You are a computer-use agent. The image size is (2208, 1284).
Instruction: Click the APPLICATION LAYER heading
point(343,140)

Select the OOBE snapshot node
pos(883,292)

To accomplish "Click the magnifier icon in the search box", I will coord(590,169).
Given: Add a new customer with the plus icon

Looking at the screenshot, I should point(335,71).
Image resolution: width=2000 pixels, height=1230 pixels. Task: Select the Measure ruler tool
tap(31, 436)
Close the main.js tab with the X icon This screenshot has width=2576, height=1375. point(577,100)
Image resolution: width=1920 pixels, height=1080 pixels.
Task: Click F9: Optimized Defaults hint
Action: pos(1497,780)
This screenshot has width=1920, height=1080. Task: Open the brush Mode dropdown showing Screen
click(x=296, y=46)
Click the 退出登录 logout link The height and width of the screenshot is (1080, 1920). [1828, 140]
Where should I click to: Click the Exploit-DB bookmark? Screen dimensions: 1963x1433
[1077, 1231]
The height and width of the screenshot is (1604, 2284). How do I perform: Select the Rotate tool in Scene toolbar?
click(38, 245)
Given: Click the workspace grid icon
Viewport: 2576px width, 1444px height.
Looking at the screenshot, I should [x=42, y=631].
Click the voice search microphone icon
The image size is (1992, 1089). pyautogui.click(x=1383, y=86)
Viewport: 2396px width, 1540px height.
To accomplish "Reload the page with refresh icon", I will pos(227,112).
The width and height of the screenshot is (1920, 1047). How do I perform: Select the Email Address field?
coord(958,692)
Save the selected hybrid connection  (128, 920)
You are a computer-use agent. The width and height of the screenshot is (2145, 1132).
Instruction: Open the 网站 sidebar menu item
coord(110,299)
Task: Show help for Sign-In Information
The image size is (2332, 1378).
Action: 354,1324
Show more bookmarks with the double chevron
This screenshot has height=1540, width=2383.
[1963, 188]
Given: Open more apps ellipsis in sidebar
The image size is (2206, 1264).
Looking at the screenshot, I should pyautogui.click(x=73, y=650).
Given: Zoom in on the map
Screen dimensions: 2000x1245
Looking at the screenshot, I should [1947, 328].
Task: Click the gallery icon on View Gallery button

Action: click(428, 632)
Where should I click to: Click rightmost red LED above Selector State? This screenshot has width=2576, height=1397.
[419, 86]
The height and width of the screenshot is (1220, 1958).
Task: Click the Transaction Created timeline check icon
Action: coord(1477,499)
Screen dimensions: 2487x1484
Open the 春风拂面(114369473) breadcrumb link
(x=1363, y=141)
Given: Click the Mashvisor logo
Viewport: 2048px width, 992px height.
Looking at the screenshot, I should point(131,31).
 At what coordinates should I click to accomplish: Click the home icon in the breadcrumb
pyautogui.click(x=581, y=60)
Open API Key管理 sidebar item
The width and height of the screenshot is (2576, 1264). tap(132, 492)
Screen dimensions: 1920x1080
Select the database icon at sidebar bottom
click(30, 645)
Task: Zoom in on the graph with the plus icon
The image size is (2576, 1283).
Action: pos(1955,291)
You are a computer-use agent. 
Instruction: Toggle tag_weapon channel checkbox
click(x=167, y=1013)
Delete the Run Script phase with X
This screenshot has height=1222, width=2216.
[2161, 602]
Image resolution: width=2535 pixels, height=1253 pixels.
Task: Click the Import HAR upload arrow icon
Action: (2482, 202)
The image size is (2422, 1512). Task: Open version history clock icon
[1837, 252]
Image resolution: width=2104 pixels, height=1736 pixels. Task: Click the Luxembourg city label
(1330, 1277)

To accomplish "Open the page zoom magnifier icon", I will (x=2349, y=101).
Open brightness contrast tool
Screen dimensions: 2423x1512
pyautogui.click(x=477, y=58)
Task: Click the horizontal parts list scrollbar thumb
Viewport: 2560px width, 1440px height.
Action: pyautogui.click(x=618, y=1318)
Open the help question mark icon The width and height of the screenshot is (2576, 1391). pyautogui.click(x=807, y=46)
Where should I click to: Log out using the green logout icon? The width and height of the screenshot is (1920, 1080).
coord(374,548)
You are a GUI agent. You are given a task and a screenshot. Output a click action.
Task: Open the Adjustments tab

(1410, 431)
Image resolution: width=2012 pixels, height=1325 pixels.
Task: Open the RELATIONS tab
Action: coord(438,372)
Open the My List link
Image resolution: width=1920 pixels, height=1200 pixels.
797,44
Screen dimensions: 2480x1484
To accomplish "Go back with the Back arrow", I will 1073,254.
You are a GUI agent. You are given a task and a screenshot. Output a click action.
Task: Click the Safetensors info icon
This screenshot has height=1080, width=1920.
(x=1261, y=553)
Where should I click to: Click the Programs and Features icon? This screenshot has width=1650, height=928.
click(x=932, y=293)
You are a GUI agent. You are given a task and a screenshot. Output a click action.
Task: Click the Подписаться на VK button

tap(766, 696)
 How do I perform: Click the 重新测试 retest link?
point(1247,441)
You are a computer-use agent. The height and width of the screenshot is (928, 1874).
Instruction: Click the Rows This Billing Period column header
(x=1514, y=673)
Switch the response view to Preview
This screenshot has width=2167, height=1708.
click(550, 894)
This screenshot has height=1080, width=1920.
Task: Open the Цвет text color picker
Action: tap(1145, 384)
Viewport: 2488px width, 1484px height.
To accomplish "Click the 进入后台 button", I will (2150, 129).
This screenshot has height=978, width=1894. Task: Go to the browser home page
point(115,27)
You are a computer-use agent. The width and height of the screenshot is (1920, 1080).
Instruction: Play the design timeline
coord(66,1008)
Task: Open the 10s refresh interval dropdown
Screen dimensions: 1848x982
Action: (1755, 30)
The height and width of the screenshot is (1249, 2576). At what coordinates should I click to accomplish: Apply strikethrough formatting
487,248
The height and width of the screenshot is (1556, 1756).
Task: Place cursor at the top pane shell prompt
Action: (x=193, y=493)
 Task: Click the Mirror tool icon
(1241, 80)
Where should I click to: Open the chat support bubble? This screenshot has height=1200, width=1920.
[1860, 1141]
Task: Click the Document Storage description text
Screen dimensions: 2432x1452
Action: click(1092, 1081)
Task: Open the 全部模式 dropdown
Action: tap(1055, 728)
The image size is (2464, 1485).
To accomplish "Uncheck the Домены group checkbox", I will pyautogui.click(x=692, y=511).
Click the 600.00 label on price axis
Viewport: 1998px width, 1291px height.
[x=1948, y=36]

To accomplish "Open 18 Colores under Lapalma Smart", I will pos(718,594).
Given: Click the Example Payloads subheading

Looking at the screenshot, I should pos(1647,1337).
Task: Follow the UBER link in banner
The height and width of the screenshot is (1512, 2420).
※
**WHAT TO PRODUCE:** After reading the listing, copy all of it out exactly.

**EXERCISE ANSWER:**
You are a computer-use agent. The image size is (2208, 1284).
Instruction: Click the APPLICATION LAYER heading
point(343,140)

Select the OOBE snapshot node
pos(883,292)

To accomplish "Click the magnifier icon in the search box", I will coord(590,169).
Given: Add a new customer with the plus icon

Looking at the screenshot, I should point(335,71).
Image resolution: width=2000 pixels, height=1230 pixels. Task: Select the Measure ruler tool
tap(31, 436)
Close the main.js tab with the X icon This screenshot has width=2576, height=1375. point(577,100)
Image resolution: width=1920 pixels, height=1080 pixels.
Task: Click F9: Optimized Defaults hint
Action: pos(1497,780)
This screenshot has width=1920, height=1080. Task: Open the brush Mode dropdown showing Screen
click(x=296, y=46)
Click the 退出登录 logout link The height and width of the screenshot is (1080, 1920). [1828, 140]
Where should I click to: Click the Exploit-DB bookmark? Screen dimensions: 1963x1433
[1077, 1231]
The height and width of the screenshot is (1604, 2284). How do I perform: Select the Rotate tool in Scene toolbar?
click(38, 245)
Given: Click the workspace grid icon
Viewport: 2576px width, 1444px height.
Looking at the screenshot, I should [x=42, y=631].
Click the voice search microphone icon
The image size is (1992, 1089). pyautogui.click(x=1383, y=86)
Viewport: 2396px width, 1540px height.
To accomplish "Reload the page with refresh icon", I will pos(227,112).
The width and height of the screenshot is (1920, 1047). How do I perform: Select the Email Address field?
coord(958,692)
Save the selected hybrid connection  (128, 920)
You are a computer-use agent. The width and height of the screenshot is (2145, 1132).
Instruction: Open the 网站 sidebar menu item
coord(110,299)
Task: Show help for Sign-In Information
The image size is (2332, 1378).
Action: 354,1324
Show more bookmarks with the double chevron
This screenshot has height=1540, width=2383.
[1963, 188]
Given: Open more apps ellipsis in sidebar
The image size is (2206, 1264).
Looking at the screenshot, I should pyautogui.click(x=73, y=650).
Given: Zoom in on the map
Screen dimensions: 2000x1245
Looking at the screenshot, I should [1947, 328].
Task: Click the gallery icon on View Gallery button

Action: click(428, 632)
Where should I click to: Click rightmost red LED above Selector State? This screenshot has width=2576, height=1397.
[419, 86]
The height and width of the screenshot is (1220, 1958).
Task: Click the Transaction Created timeline check icon
Action: coord(1477,499)
Screen dimensions: 2487x1484
Open the 春风拂面(114369473) breadcrumb link
(x=1363, y=141)
Given: Click the Mashvisor logo
Viewport: 2048px width, 992px height.
Looking at the screenshot, I should point(131,31).
 At what coordinates should I click to accomplish: Click the home icon in the breadcrumb
pyautogui.click(x=581, y=60)
Open API Key管理 sidebar item
The width and height of the screenshot is (2576, 1264). tap(132, 492)
Screen dimensions: 1920x1080
Select the database icon at sidebar bottom
click(30, 645)
Task: Zoom in on the graph with the plus icon
The image size is (2576, 1283).
Action: pos(1955,291)
You are a computer-use agent. 
Instruction: Toggle tag_weapon channel checkbox
click(x=167, y=1013)
Delete the Run Script phase with X
This screenshot has height=1222, width=2216.
[2161, 602]
Image resolution: width=2535 pixels, height=1253 pixels.
Task: Click the Import HAR upload arrow icon
Action: (2482, 202)
The image size is (2422, 1512). Task: Open version history clock icon
[1837, 252]
Image resolution: width=2104 pixels, height=1736 pixels. Task: Click the Luxembourg city label
(1330, 1277)

To accomplish "Open the page zoom magnifier icon", I will (x=2349, y=101).
Open brightness contrast tool
Screen dimensions: 2423x1512
pyautogui.click(x=477, y=58)
Task: Click the horizontal parts list scrollbar thumb
Viewport: 2560px width, 1440px height.
Action: pyautogui.click(x=618, y=1318)
Open the help question mark icon The width and height of the screenshot is (2576, 1391). pyautogui.click(x=807, y=46)
Where should I click to: Log out using the green logout icon? The width and height of the screenshot is (1920, 1080).
coord(374,548)
You are a GUI agent. You are given a task and a screenshot. Output a click action.
Task: Open the Adjustments tab

(1410, 431)
Image resolution: width=2012 pixels, height=1325 pixels.
Task: Open the RELATIONS tab
Action: coord(438,372)
Open the My List link
Image resolution: width=1920 pixels, height=1200 pixels.
797,44
Screen dimensions: 2480x1484
To accomplish "Go back with the Back arrow", I will 1073,254.
You are a GUI agent. You are given a task and a screenshot. Output a click action.
Task: Click the Safetensors info icon
This screenshot has height=1080, width=1920.
(x=1261, y=553)
Where should I click to: Click the Programs and Features icon? This screenshot has width=1650, height=928.
click(x=932, y=293)
You are a GUI agent. You are given a task and a screenshot. Output a click action.
Task: Click the Подписаться на VK button

tap(766, 696)
 How do I perform: Click the 重新测试 retest link?
point(1247,441)
You are a computer-use agent. The height and width of the screenshot is (928, 1874).
Instruction: Click the Rows This Billing Period column header
(x=1514, y=673)
Switch the response view to Preview
This screenshot has width=2167, height=1708.
click(550, 894)
This screenshot has height=1080, width=1920.
Task: Open the Цвет text color picker
Action: tap(1145, 384)
Viewport: 2488px width, 1484px height.
To accomplish "Click the 进入后台 button", I will (2150, 129).
This screenshot has height=978, width=1894. Task: Go to the browser home page
point(115,27)
You are a computer-use agent. The width and height of the screenshot is (1920, 1080).
Instruction: Play the design timeline
coord(66,1008)
Task: Open the 10s refresh interval dropdown
Screen dimensions: 1848x982
Action: (1755, 30)
The height and width of the screenshot is (1249, 2576). At what coordinates should I click to accomplish: Apply strikethrough formatting
487,248
The height and width of the screenshot is (1556, 1756).
Task: Place cursor at the top pane shell prompt
Action: (x=193, y=493)
 Task: Click the Mirror tool icon
(1241, 80)
Where should I click to: Open the chat support bubble? This screenshot has height=1200, width=1920.
[1860, 1141]
Task: Click the Document Storage description text
Screen dimensions: 2432x1452
Action: click(1092, 1081)
Task: Open the 全部模式 dropdown
Action: tap(1055, 728)
The image size is (2464, 1485).
To accomplish "Uncheck the Домены group checkbox", I will pyautogui.click(x=692, y=511).
Click the 600.00 label on price axis
Viewport: 1998px width, 1291px height.
[x=1948, y=36]

To accomplish "Open 18 Colores under Lapalma Smart", I will pos(718,594).
Given: Click the Example Payloads subheading

Looking at the screenshot, I should pos(1647,1337).
Task: Follow the UBER link in banner
The height and width of the screenshot is (1512, 2420).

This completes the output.